Your objective:
Without the pictures, set down exactly the lines from the one that contains "The image size" to the end of the entries, both included, and nothing besides.

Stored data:

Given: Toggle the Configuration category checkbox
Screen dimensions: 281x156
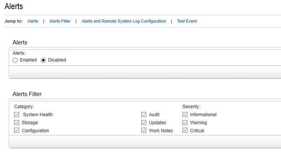Looking at the screenshot, I should pyautogui.click(x=17, y=130).
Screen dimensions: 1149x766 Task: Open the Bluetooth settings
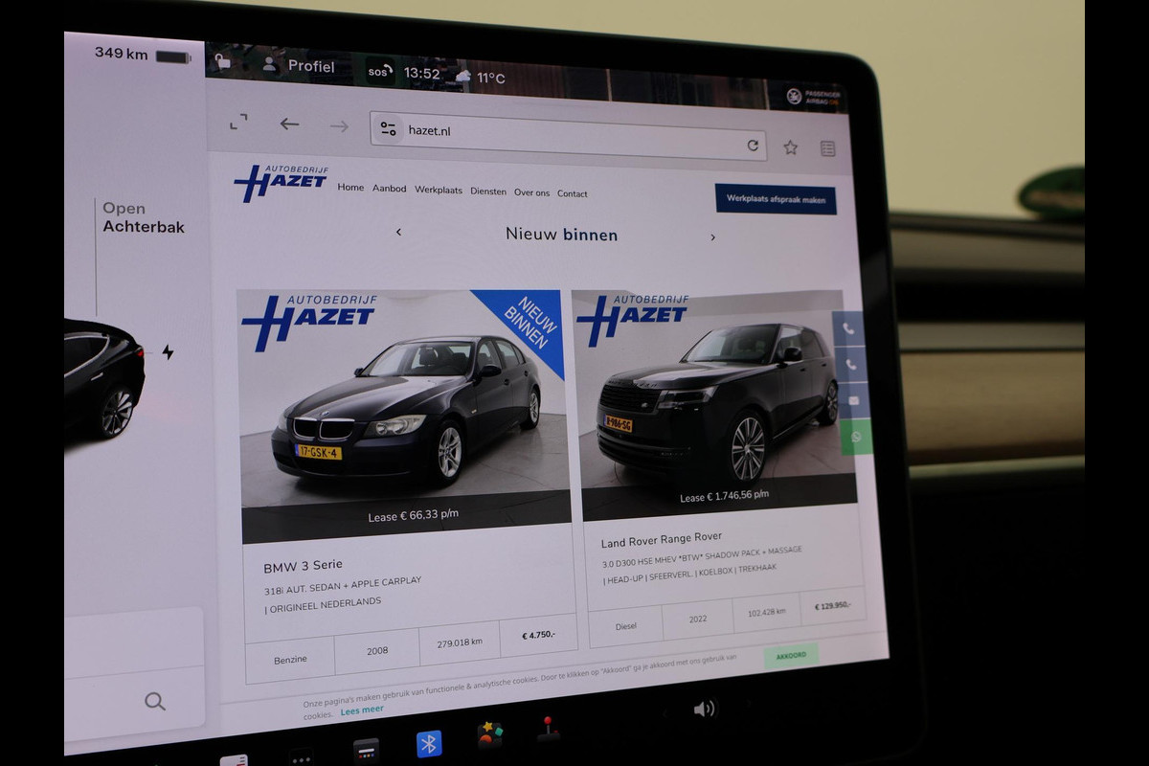pos(429,743)
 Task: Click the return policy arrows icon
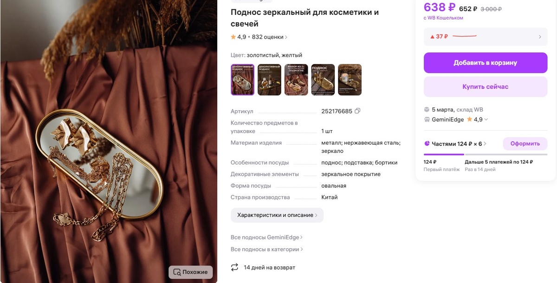tap(234, 267)
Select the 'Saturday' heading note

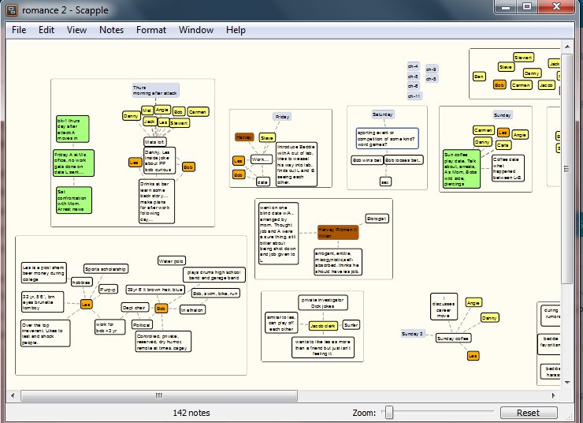pos(382,114)
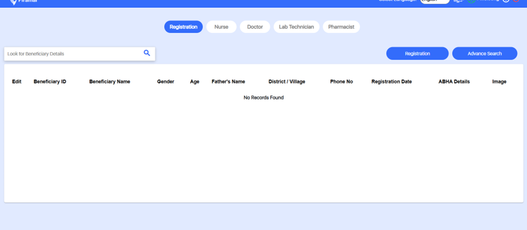Click the red logout icon
The height and width of the screenshot is (230, 527).
point(516,1)
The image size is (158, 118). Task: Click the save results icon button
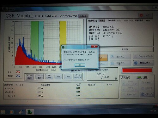click(x=112, y=57)
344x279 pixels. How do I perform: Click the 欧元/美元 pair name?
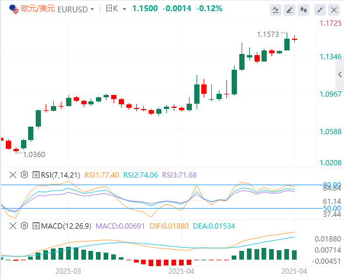point(37,9)

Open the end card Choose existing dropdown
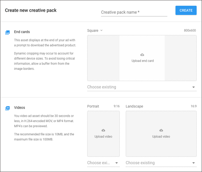141,87
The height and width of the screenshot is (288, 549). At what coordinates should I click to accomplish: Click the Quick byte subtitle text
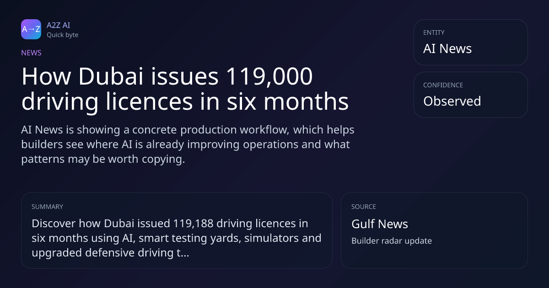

Answer box:
The image size is (158, 118). Task: Click the save results icon button
click(x=112, y=57)
344x279 pixels. How do I perform: Click the 欧元/美元 pair name?
point(37,9)

Open the end card Choose existing dropdown
141,87
The height and width of the screenshot is (288, 549). At what coordinates should I click to accomplish: Click the Quick byte subtitle text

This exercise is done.